▸ AIM OF THE TASK:
Please find how many lines of the data contain the string "Enable", and respond with that number only.

= = = = =

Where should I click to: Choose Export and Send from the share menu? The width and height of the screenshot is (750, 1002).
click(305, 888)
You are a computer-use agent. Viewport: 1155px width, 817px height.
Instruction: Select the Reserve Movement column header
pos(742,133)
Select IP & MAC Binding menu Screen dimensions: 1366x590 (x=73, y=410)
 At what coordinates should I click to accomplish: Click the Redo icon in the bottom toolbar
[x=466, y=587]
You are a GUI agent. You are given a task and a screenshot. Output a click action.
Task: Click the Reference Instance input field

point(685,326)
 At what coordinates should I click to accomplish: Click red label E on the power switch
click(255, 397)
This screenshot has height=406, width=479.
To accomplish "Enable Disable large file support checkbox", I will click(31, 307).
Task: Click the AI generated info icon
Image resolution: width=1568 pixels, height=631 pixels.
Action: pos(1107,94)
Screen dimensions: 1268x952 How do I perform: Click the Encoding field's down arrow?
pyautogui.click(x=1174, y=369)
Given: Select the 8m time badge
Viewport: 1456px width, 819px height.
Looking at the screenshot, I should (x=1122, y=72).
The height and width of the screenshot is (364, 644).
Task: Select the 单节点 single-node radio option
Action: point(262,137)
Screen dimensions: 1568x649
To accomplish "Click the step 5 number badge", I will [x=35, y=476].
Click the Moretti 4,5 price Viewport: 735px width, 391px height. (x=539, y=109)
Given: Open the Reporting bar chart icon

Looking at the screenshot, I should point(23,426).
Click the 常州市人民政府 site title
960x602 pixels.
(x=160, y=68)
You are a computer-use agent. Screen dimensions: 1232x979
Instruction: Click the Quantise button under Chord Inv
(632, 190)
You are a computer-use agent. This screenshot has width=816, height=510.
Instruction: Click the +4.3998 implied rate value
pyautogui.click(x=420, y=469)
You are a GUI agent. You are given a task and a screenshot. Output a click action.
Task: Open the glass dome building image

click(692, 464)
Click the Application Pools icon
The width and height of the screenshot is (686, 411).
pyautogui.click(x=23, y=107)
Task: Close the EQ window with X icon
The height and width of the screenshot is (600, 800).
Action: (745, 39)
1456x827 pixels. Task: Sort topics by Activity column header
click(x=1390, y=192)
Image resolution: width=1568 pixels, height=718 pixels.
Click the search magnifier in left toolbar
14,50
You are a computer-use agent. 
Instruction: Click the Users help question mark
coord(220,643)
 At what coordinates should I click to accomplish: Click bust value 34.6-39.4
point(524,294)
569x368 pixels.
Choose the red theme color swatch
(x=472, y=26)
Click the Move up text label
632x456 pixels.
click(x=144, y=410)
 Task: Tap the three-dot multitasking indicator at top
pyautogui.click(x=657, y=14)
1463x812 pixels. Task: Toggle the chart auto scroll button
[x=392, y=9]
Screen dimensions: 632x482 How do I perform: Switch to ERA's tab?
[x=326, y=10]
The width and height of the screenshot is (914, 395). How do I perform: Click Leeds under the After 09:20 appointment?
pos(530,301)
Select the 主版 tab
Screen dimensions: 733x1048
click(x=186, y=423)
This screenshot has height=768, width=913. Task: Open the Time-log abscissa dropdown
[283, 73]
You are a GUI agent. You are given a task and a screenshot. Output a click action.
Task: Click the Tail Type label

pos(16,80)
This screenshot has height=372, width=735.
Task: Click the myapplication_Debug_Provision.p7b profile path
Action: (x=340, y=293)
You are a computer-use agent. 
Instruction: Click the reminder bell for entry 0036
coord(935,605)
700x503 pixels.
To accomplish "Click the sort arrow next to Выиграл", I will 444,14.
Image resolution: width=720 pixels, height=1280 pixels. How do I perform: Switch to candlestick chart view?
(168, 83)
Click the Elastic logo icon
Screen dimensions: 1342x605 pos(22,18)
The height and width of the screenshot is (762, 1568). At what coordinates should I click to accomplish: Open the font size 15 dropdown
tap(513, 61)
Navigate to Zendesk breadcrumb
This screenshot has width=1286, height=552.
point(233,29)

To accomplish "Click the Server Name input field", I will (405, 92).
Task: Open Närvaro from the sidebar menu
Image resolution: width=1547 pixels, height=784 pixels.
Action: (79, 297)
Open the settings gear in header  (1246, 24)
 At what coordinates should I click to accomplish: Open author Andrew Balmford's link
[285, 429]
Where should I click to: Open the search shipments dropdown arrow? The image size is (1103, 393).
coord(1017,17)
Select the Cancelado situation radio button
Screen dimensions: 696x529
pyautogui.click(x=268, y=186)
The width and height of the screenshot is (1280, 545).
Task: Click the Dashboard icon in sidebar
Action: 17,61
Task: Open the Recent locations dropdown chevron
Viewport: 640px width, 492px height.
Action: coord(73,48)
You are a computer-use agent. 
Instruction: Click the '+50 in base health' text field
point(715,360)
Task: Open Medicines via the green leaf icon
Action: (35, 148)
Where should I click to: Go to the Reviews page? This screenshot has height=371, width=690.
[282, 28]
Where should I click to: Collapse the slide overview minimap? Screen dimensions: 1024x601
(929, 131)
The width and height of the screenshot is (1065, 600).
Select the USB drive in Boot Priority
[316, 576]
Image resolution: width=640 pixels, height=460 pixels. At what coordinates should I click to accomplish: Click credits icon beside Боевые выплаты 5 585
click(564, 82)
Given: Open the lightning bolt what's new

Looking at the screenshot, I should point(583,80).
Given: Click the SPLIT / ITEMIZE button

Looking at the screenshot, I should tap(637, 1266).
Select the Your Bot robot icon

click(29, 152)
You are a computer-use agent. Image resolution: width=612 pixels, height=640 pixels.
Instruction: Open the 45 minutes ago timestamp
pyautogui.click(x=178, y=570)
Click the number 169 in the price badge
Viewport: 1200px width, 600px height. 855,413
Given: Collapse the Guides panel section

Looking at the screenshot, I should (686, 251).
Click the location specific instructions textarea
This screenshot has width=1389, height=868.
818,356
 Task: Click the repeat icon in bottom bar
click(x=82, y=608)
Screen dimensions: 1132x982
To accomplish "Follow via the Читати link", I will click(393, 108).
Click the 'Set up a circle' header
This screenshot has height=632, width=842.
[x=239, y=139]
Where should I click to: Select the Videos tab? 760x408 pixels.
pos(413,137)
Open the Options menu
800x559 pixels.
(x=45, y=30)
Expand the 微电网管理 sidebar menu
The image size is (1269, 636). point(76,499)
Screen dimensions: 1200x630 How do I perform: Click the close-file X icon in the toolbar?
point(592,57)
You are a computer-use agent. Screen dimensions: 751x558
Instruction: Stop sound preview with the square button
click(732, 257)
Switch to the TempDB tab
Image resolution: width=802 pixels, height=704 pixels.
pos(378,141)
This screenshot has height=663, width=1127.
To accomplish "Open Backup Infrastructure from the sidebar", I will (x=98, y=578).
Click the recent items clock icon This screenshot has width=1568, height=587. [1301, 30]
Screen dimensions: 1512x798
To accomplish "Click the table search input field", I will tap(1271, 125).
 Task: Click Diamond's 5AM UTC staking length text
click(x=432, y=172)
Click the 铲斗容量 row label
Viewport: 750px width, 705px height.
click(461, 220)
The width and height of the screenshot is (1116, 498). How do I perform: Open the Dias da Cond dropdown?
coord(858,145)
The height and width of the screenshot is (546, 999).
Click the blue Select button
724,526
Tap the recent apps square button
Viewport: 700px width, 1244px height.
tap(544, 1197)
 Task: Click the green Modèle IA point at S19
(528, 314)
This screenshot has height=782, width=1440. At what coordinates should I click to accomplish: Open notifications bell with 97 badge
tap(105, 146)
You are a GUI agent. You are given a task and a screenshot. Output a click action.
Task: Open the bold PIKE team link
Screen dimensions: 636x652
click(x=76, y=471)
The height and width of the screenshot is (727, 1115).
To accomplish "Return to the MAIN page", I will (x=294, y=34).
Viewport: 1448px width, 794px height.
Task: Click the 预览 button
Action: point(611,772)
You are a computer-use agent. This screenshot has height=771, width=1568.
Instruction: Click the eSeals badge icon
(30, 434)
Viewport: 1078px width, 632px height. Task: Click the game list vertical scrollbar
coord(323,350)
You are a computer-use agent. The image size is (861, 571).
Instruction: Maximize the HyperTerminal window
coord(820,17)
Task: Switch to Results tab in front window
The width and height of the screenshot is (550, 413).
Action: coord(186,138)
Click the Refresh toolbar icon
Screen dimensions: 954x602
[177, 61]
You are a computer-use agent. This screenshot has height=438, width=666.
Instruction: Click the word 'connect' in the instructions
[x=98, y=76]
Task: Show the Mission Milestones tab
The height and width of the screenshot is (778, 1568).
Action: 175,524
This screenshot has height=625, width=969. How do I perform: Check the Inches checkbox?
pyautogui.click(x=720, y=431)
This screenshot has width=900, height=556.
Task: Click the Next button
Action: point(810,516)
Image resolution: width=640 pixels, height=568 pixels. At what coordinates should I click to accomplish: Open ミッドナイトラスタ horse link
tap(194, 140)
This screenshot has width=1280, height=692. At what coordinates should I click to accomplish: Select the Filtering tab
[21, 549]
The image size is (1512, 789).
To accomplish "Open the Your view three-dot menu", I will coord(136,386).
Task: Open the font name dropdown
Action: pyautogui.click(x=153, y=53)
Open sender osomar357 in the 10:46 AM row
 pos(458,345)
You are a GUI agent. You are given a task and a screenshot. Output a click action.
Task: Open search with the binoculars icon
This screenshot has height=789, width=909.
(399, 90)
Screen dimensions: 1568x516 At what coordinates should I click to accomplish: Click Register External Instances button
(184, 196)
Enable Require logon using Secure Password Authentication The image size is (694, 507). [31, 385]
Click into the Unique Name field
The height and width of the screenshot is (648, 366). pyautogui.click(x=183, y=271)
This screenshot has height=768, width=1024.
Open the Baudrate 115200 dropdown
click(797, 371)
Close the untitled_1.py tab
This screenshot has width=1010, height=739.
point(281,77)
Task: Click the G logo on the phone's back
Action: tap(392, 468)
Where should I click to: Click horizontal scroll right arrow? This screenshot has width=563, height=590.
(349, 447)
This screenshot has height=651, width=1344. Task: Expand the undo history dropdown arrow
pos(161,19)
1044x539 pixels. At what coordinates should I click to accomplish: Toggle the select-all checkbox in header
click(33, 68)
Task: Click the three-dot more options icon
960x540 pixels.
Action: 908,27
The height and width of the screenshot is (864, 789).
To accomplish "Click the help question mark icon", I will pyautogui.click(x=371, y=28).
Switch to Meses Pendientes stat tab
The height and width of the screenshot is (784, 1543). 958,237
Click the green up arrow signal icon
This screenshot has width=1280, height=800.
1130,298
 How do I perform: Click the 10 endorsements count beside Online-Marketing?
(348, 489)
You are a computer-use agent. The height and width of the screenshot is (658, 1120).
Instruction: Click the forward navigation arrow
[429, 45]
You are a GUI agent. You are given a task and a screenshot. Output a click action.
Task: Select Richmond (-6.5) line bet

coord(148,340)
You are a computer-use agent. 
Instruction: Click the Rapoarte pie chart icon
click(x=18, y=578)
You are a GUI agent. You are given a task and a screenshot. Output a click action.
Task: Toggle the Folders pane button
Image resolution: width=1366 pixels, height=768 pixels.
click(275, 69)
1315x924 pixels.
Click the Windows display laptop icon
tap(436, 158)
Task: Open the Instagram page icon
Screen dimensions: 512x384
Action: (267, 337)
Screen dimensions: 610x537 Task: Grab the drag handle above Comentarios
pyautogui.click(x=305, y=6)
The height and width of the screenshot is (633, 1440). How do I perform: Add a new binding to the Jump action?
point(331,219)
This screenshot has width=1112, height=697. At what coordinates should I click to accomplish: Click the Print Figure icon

= = = = =

▸ ANSWER FOR THE TASK:
2